- _Data excerpts_
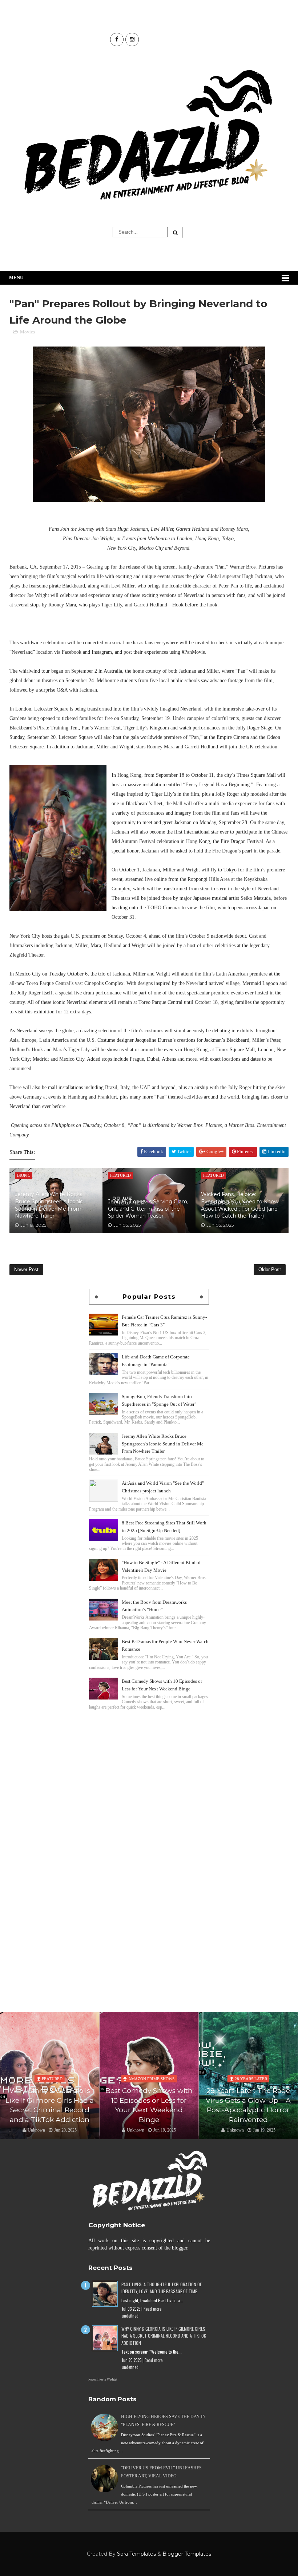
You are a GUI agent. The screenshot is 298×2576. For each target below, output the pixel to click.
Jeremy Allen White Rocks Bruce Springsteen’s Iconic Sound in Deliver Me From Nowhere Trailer (49, 1205)
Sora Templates (136, 2554)
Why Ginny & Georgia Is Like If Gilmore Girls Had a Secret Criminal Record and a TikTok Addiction (163, 2336)
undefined (130, 2316)
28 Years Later (151, 2079)
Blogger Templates (186, 2554)
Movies (27, 332)
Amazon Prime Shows (52, 2079)
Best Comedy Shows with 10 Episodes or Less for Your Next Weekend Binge (49, 2105)
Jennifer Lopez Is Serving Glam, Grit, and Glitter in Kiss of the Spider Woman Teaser (148, 1208)
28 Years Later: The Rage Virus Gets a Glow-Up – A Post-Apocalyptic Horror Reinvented (149, 2105)
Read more (152, 2309)
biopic (250, 2069)
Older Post (269, 1269)
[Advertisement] (149, 1762)
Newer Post (26, 1269)
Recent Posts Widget (102, 2379)
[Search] (175, 232)
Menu (16, 277)
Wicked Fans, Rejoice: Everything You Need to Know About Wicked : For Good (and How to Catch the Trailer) (239, 1205)
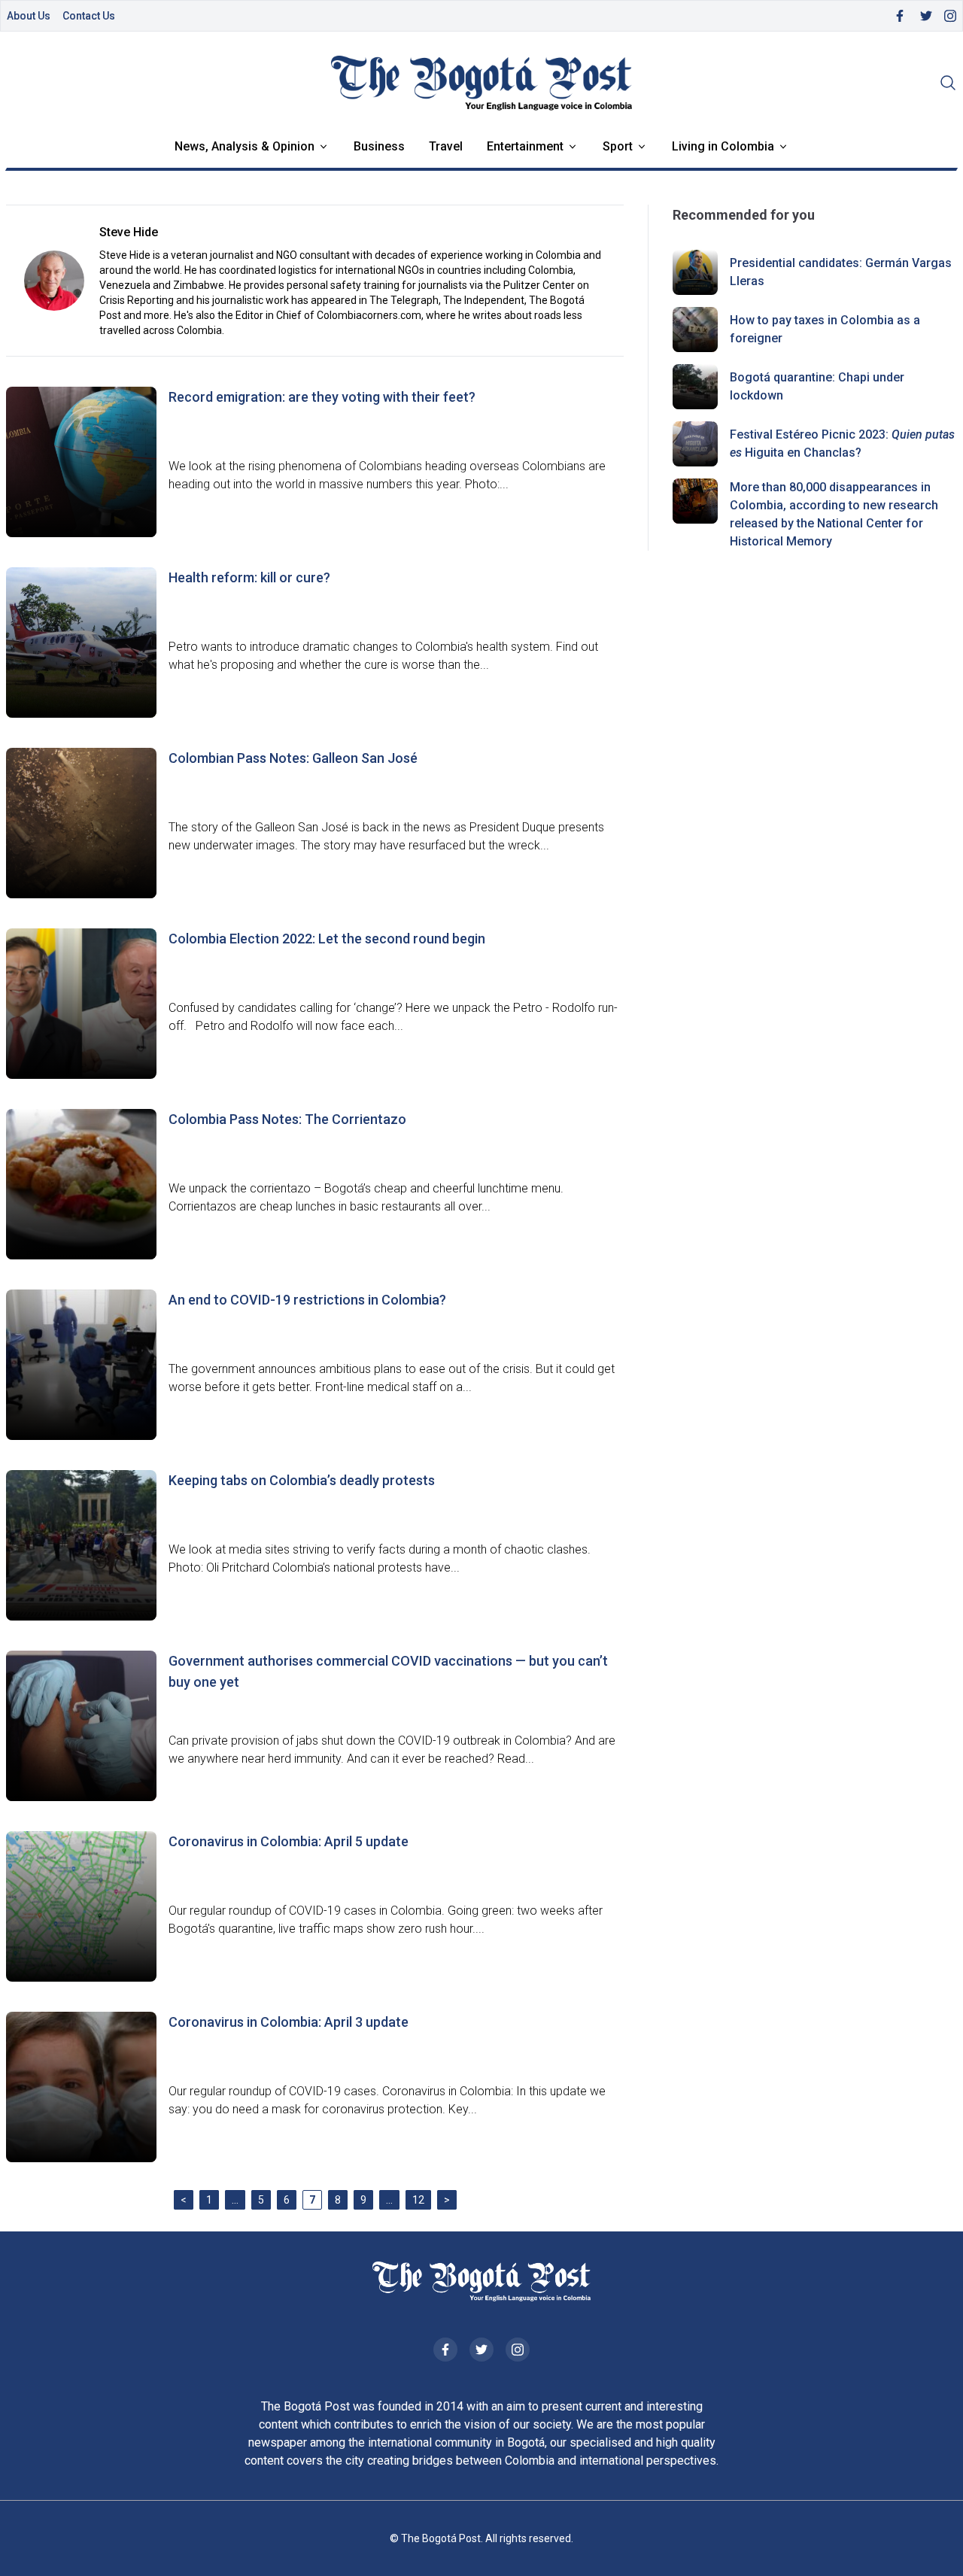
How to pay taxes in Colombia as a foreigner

- _Directions for this task_
With the line holding "Movies (27, 332)" as the first and the line holding "Older Post (269, 1269)" as the last, set down that range of the entries above exactly, and nothing else.

- _Task response_
Movies (27, 332)
Amazon Prime Shows (52, 2079)
Best Comedy Shows with 10 Episodes or Less for Your Next Weekend Binge (49, 2105)
Jennifer Lopez Is Serving Glam, Grit, and Glitter in Kiss of the Spider Woman Teaser (148, 1208)
28 Years Later: The Rage Virus Gets a Glow-Up – A Post-Apocalyptic Horror Reinvented (149, 2105)
Read more (152, 2309)
biopic (250, 2069)
Older Post (269, 1269)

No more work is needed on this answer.